My call time for the film was 11 a.m. on Sunday. I woke up early to look for alligators. I walked around Archie Blue Community Park and paused for a while on a bridge, when what should appear in the water below me but an alligator. Giddy with delight, I took pictures and texted everyone I knew. In general, the conversations went like this:
Me: I saw an alligator.
My boss: Do not pet it.
My boss: Do not get in the water with it.
My boss: YOU ARE NOT ALLOWED TO BRING IT HOME.
I have never felt so seen.
High off my encounter with an alligator in the wild, I arrived at the Poplar Plantation in Wilmington where that day’s shooting was taking place. Anja operated the boom-mic and was running sound for the day, and I hung out with the other extras and took pictures behind the scenes. I got to be an extra in two different scenes, and after the first one I decided to change the entire course of my life.
“Do you think there are many roles out there for fat, middle-aged, white women?” I asked some crew members over lunch. “I can hold still. Like, I could definitely play dead.”
Said crew member number one, “That’s hard to do well.”
“No, I can definitely do that,” I said, and I closed my eyes and stuck out my tongue to prove my point.
“Wow,” said crew member number two. “That is pretty good. I am going to another film shoot tomorrow and I will ask them if they need a dead body.”
“That’d be fantastic!”
“It’s a Hallmark movie.”
“They’ll definitely need a dead body.”
To be an extra is to wait around for five hours to do a five-minute shoot and that was in some ways my experience. Except it was much richer than that. I got to know the tremendously skilled Mizan Kirby-Nunes, who plays Diana in the film. I saw how hard Anja and the other crew members worked on set – managing scenes, managing equipment and managing people. The female-led film brings together top talent from New York, Virginia, Maryland, California and points between with Director Gerber-Stroh and her daughter, First Assistant Director Pippa Gerber-Stroh, setting the tone not only of the entire film but of the work experience – patient, encouraging and unflappable.
I recently talked to author Ken Woodley about his book The Road to Healing: A Civil Rights Reparations Story in Prince Edward County, Virginia. He said, “The founding fathers of 1776 …they didn’t get the job done, they didn’t believe the words they wrote …. We all need to recognize that all of us are founding mothers and fathers, the founding of this nation truly continues.”
Hope of Escape tells the story of two of the founding mothers of this nation, their work and the founding of the nation that continues with the lives and efforts of the filmmakers.

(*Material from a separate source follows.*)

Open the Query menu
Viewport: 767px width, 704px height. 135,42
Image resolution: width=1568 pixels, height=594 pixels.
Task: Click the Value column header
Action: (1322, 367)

Maybe I forgot the acting lessons my brother gave me as I drove to North Carolina. What he forgot was to tell me how invested I would become, how a little bit in love with everyone and everything on the set I would feel and how riveted I was by the story. Like so many, I eagerly anticipate Hope of Escape’s release, when I can see Diana and Cornelia and their stories come to life and have this critical part of our collective history told more fully by these powerful, world-changing voices.